WHAT IS EXPECTED: Rewrite all of the data below, including every request, and shift each coordinate in the answers by adding 16 to it while leaving the pictures out.

RECORDS TO USE:
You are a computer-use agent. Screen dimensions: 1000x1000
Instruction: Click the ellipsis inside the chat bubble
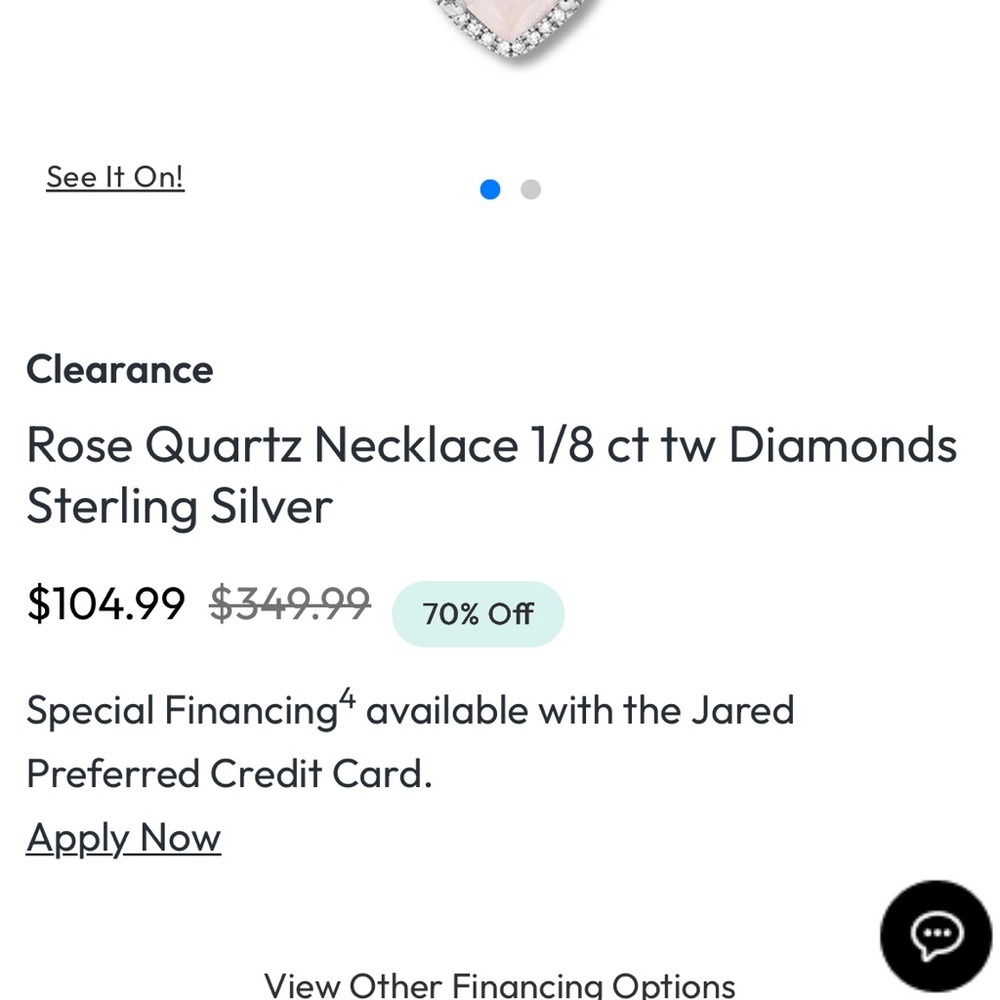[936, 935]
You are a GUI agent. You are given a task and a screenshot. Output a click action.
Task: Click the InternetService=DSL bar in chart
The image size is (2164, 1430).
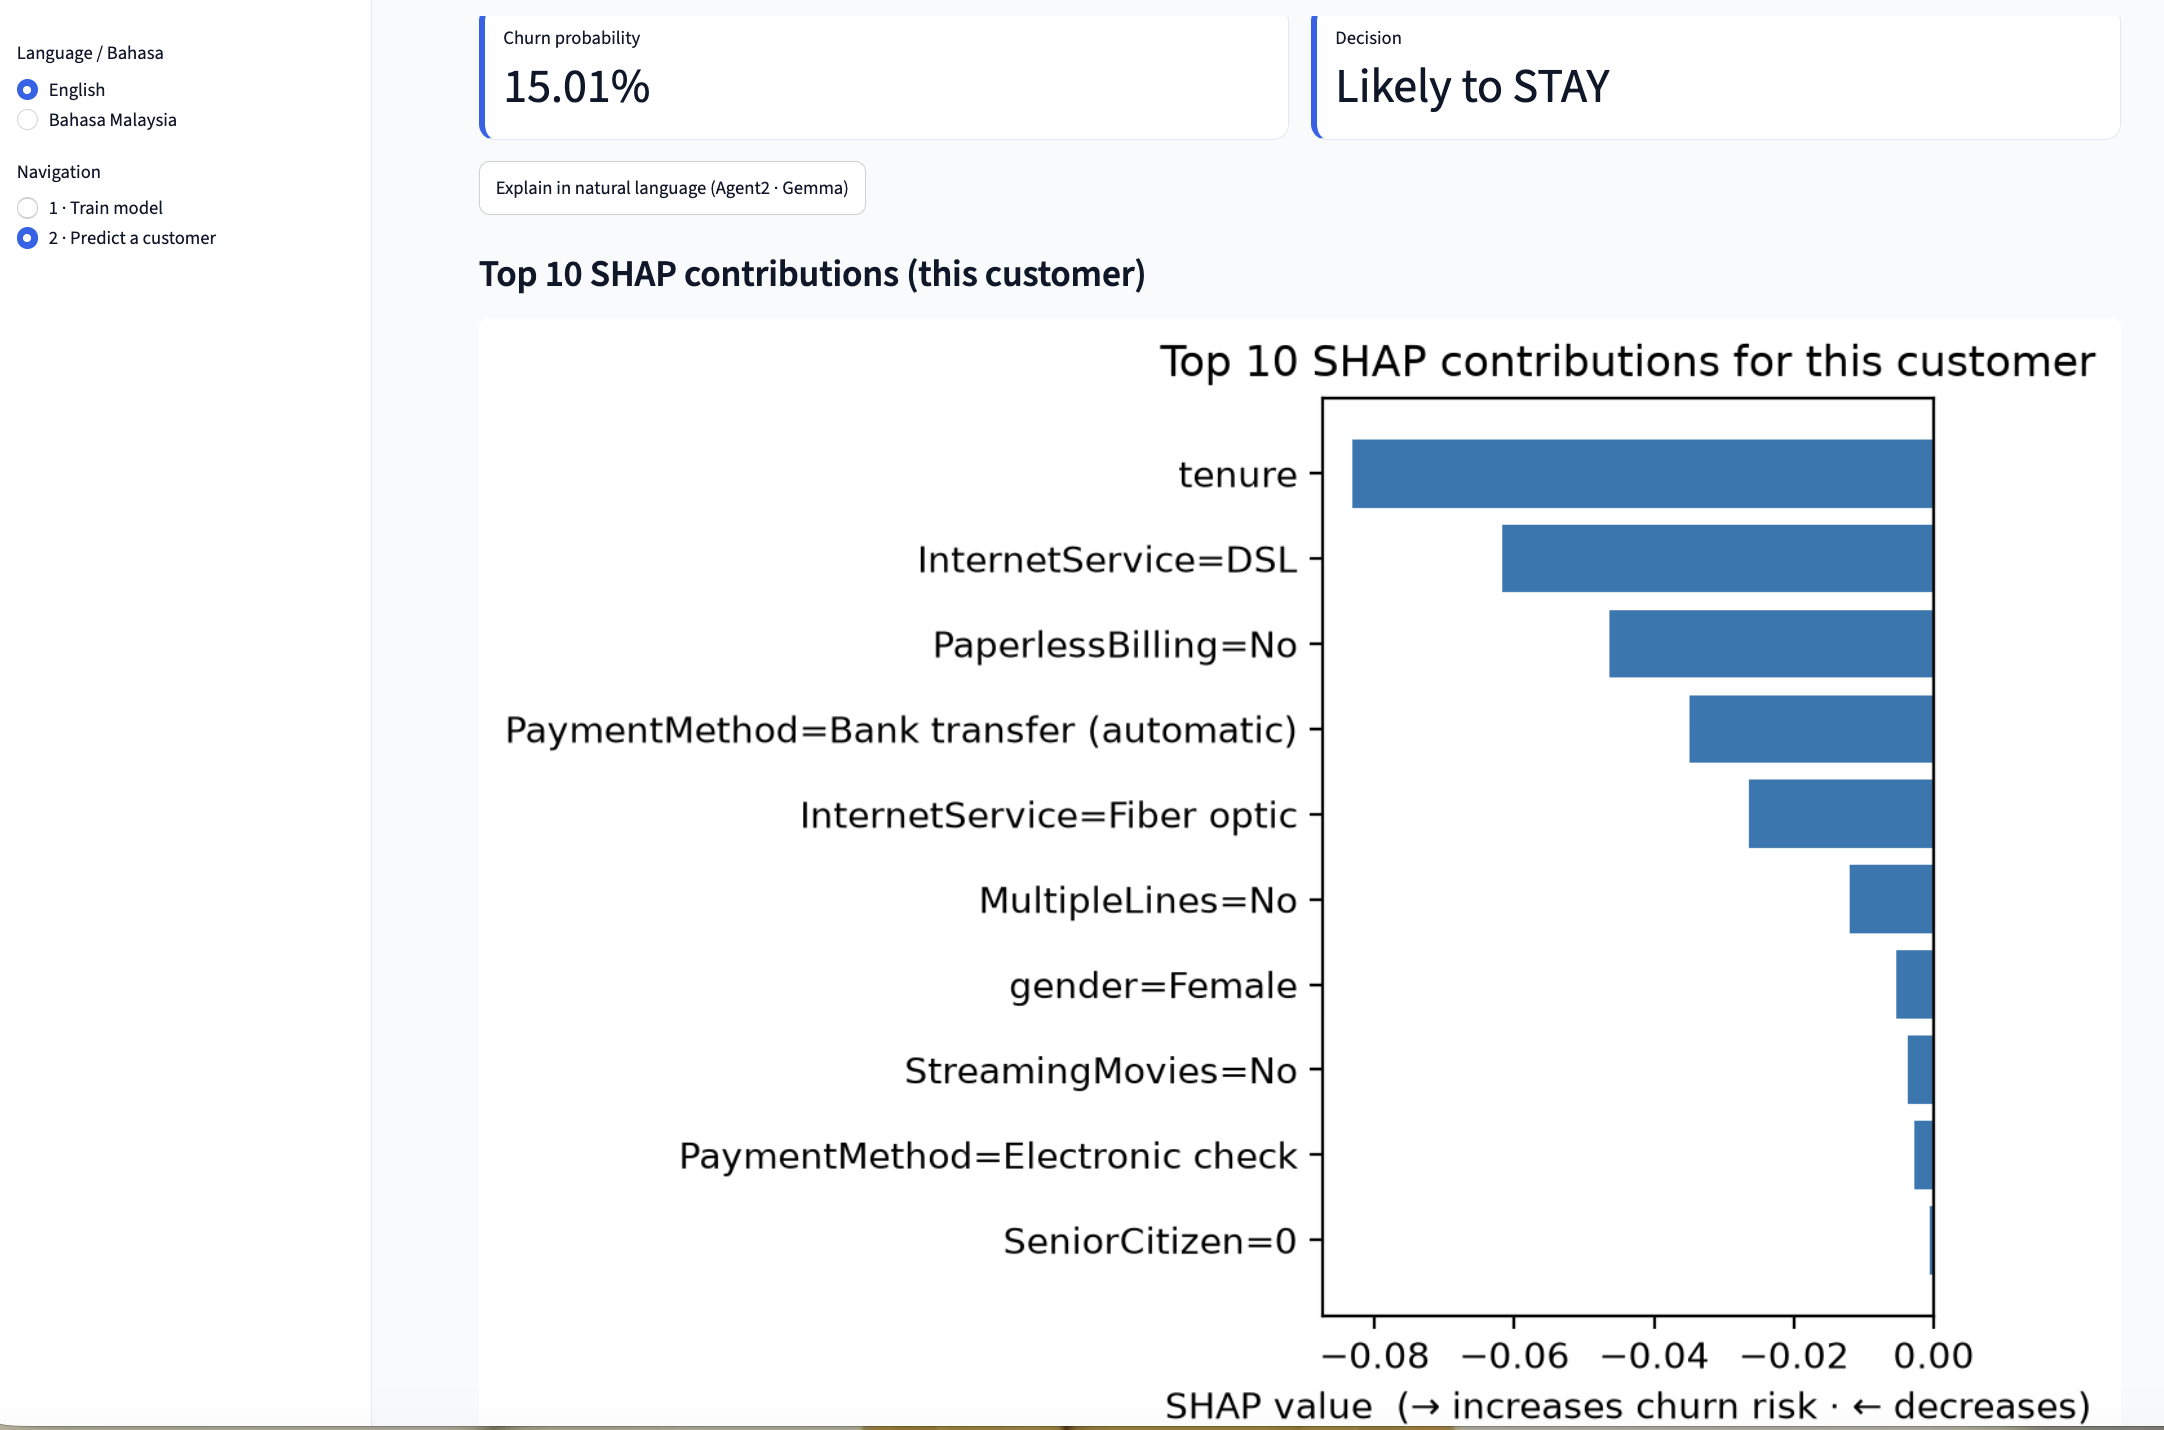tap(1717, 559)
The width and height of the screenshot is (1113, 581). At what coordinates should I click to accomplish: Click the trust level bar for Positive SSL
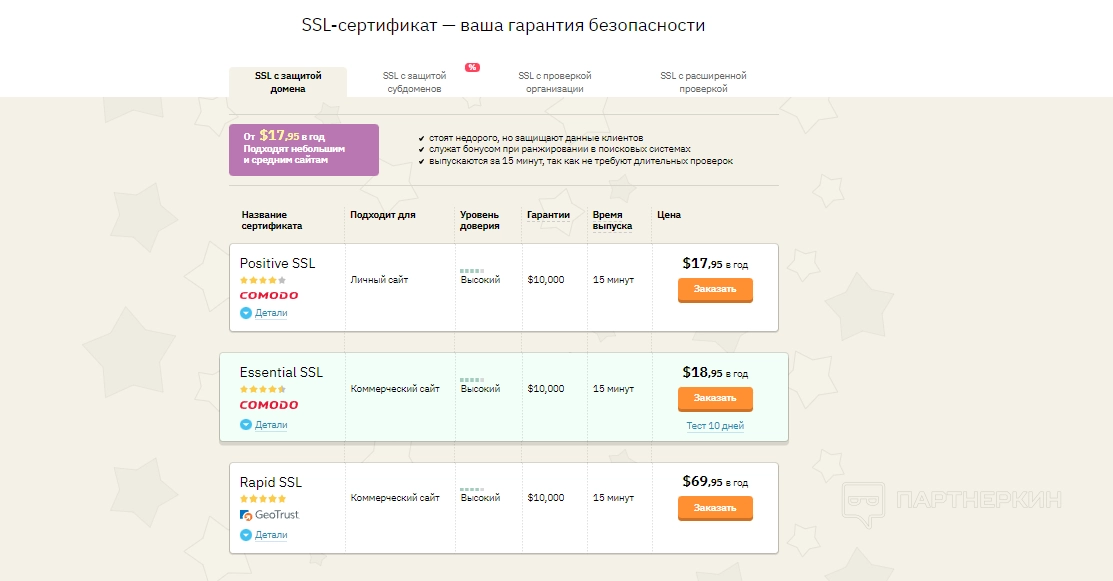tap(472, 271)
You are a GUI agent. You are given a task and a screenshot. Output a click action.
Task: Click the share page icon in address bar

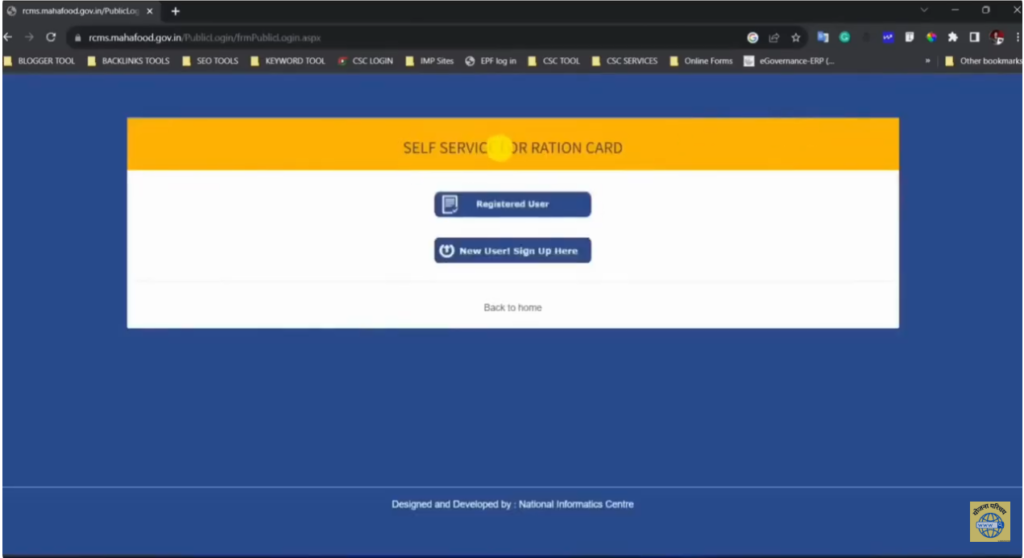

RESPONSE TO THIS TASK:
You are a computer-use agent. Screen dimensions: 1000x1000
Instruction: Click the ellipsis inside the chat bubble
[952, 951]
You are a GUI agent. You are given a task and a screenshot. Output a click action.
Task: Click the InternetService=DSL bar in chart
The image size is (2164, 1430).
tap(1733, 575)
The width and height of the screenshot is (1113, 581). At what coordinates should I click to accomplish: Click the trust level bar for Positive SSL
tap(488, 287)
You are a GUI agent. You are given a task and a screenshot. Output a click action.
Task: Click the share page icon in address bar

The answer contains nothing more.